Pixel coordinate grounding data

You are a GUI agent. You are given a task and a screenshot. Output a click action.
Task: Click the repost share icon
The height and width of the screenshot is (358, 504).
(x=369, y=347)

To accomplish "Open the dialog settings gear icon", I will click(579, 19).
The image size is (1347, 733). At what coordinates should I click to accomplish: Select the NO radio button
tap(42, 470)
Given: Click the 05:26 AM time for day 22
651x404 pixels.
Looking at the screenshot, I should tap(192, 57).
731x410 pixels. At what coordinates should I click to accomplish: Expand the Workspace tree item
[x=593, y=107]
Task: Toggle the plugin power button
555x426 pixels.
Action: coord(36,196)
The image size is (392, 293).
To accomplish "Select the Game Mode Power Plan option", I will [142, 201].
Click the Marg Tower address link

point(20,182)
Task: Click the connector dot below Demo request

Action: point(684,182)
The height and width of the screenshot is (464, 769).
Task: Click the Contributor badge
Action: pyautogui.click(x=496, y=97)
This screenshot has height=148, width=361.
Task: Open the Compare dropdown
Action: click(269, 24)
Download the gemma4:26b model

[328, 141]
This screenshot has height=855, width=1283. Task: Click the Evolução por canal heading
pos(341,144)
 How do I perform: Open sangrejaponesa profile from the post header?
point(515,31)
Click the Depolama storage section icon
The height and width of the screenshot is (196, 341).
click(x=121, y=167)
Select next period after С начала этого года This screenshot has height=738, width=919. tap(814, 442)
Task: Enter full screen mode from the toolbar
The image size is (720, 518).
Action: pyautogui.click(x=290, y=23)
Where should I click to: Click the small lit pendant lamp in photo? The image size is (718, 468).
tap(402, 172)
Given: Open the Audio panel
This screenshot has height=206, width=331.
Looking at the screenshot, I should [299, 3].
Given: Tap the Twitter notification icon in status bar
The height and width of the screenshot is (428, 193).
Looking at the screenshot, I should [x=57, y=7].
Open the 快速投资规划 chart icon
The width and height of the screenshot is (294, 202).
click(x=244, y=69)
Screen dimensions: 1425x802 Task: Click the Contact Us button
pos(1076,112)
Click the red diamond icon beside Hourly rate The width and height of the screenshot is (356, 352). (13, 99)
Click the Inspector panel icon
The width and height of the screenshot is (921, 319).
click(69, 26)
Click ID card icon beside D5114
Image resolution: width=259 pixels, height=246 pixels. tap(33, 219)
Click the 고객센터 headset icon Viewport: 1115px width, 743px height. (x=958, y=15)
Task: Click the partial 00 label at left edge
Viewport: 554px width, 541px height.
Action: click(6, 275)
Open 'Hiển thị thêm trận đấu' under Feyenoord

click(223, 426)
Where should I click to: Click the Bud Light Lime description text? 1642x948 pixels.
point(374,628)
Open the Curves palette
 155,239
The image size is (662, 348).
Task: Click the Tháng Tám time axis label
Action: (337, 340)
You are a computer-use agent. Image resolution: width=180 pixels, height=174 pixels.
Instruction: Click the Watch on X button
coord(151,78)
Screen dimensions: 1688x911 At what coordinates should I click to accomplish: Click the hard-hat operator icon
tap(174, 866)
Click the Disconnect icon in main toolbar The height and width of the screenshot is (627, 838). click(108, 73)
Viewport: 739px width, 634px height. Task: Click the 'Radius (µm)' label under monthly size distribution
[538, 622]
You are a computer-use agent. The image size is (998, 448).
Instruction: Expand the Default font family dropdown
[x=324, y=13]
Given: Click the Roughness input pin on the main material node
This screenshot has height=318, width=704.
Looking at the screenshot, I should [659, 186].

PROBLEM TO WORK ON: Lines that include the word "computer" are to be extracted from the data above.

EXERCISE OUTPUT:
You are a computer-use agent. Image resolution: width=180 pixels, height=174 pixels.
You are a computer-use agent. The image size is (998, 448).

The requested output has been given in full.